§ PROBLEM DESCRIPTION
Reproduce everything from the line containing "Image resolution: width=720" down through the end of the records, renaming "screenshot" to "screen capture" and leaving all else unchanged. Omit the pictures from your output.

§ RECORDS TO USE
--------
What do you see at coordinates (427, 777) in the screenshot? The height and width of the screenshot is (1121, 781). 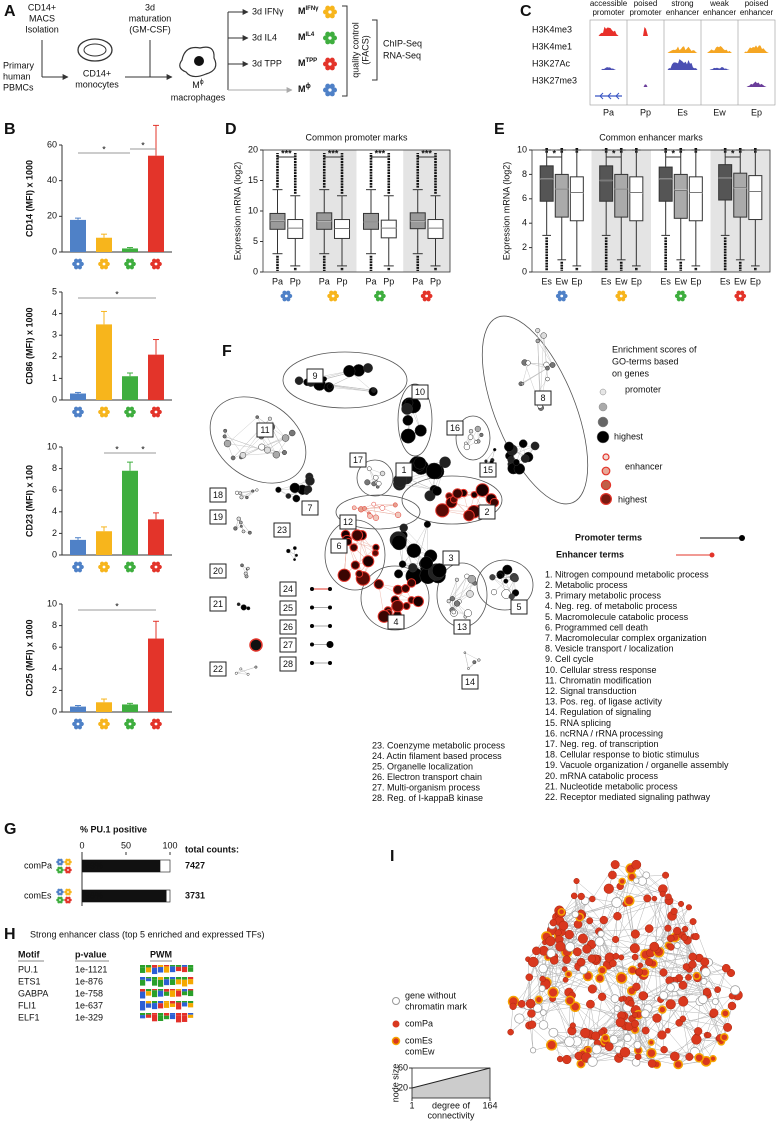 I see `term-label: 26. Electron transport chain` at bounding box center [427, 777].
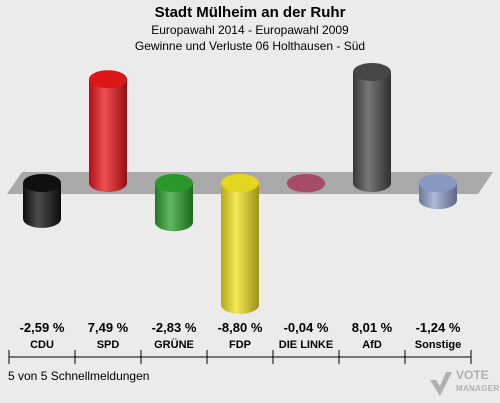 Image resolution: width=500 pixels, height=403 pixels. I want to click on category-label: DIE LINKE, so click(306, 345).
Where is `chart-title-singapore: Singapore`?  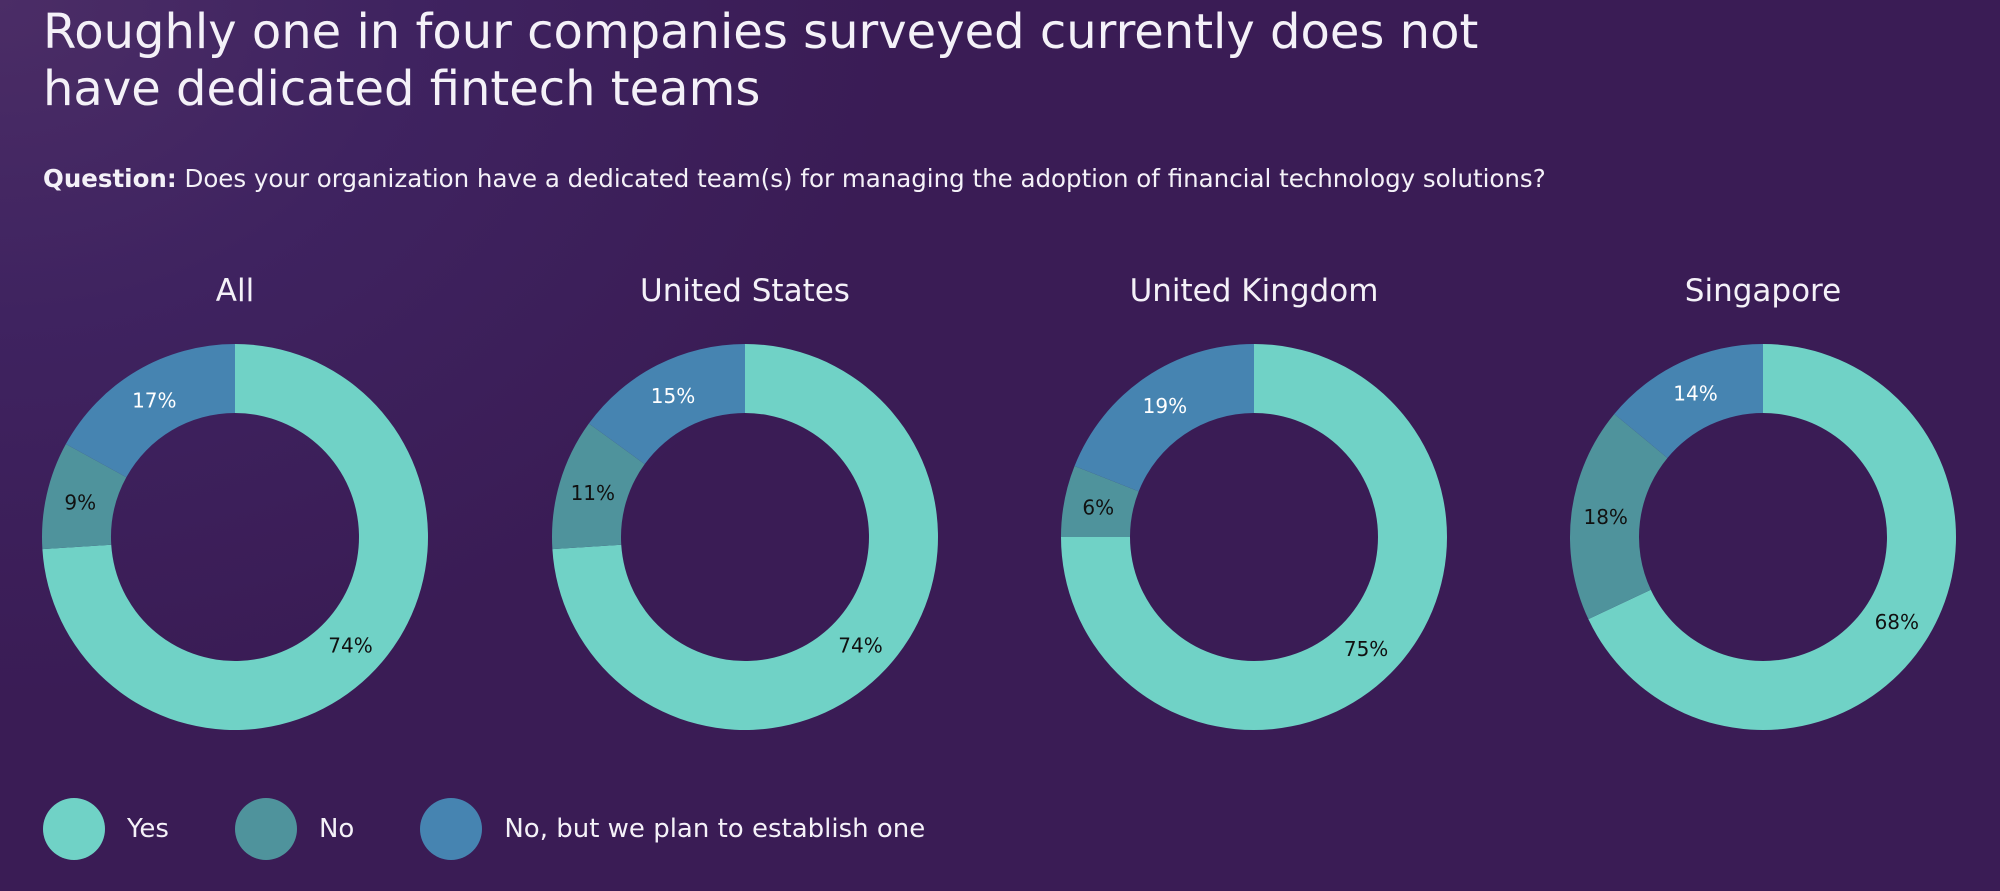 chart-title-singapore: Singapore is located at coordinates (1763, 291).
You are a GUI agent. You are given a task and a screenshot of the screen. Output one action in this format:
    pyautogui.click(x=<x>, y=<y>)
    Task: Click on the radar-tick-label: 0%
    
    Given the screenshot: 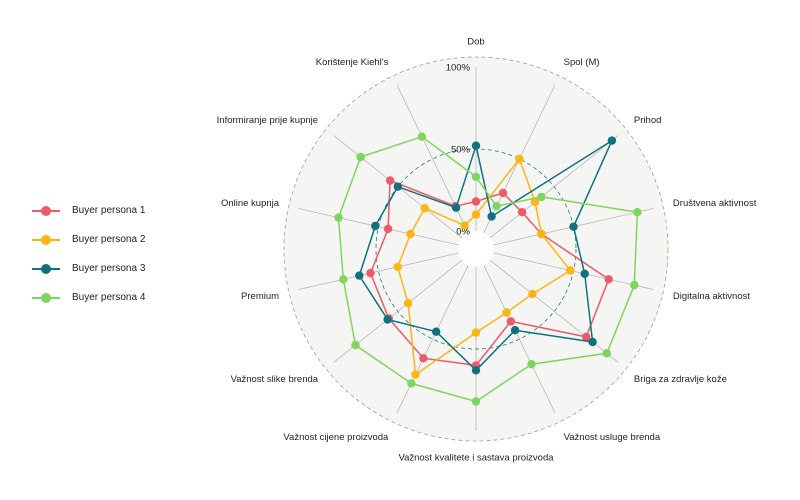 What is the action you would take?
    pyautogui.click(x=463, y=232)
    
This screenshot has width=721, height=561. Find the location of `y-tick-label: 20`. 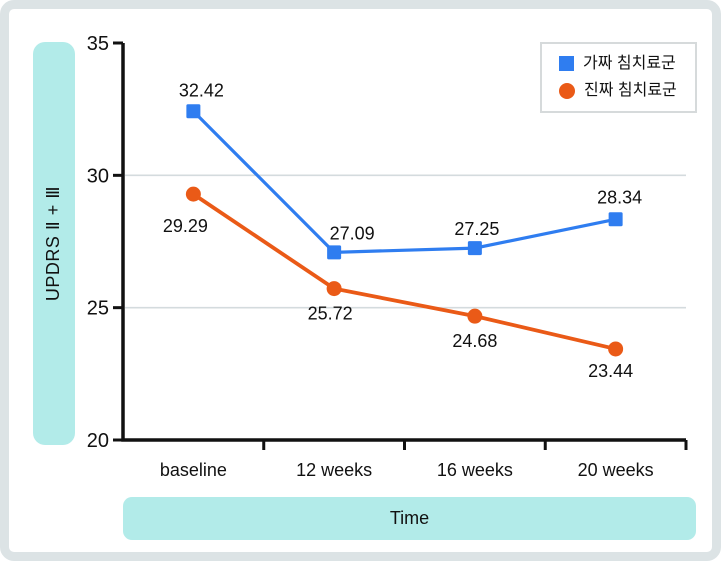

y-tick-label: 20 is located at coordinates (98, 441).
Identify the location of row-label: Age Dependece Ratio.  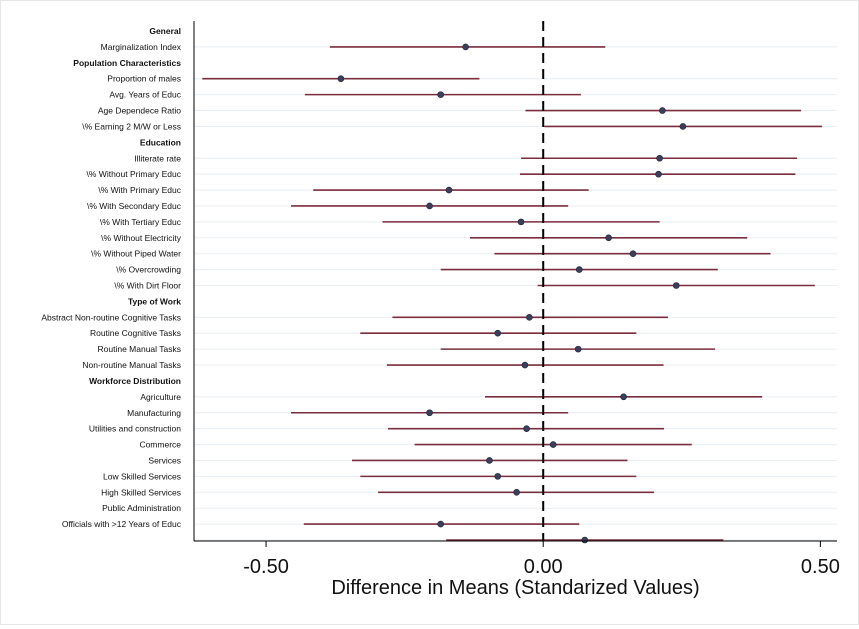
(140, 111).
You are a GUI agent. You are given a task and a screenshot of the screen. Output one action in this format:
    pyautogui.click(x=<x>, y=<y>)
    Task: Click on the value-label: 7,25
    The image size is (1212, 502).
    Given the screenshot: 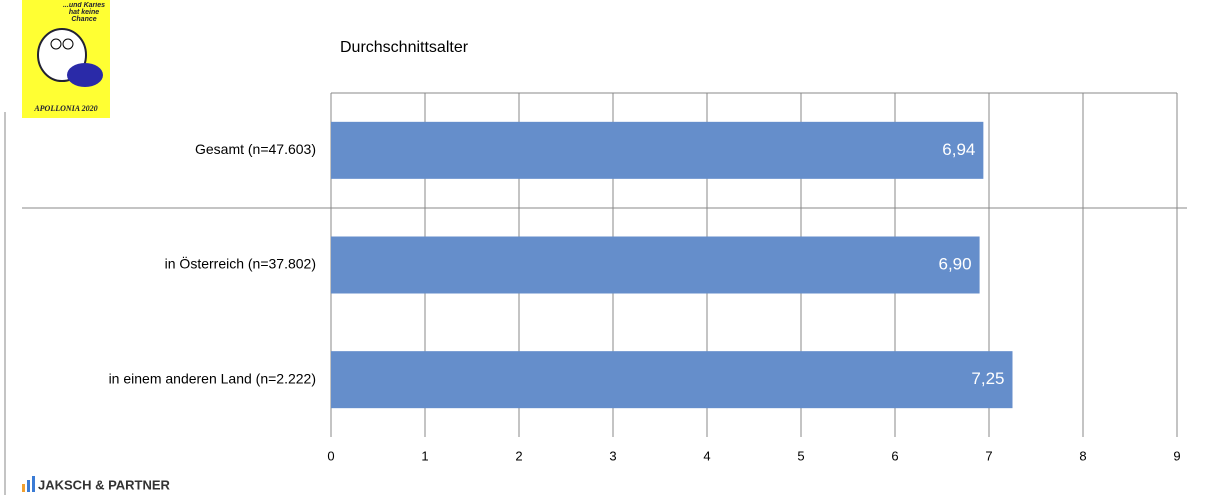 What is the action you would take?
    pyautogui.click(x=988, y=378)
    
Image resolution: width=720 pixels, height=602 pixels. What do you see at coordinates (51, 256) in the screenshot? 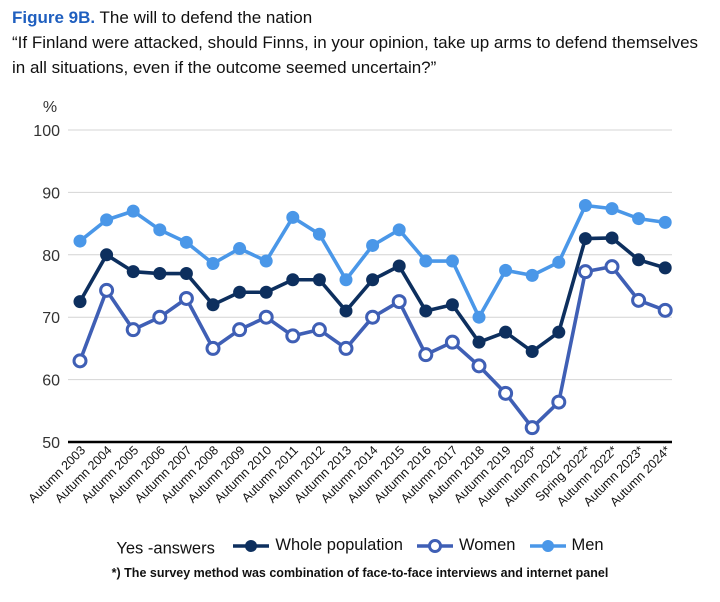
I see `y-tick-label: 80` at bounding box center [51, 256].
--------
§ TASK SOLUTION
Image resolution: width=720 pixels, height=602 pixels. What do you see at coordinates (51, 256) in the screen capture? 
I see `y-tick-label: 80` at bounding box center [51, 256].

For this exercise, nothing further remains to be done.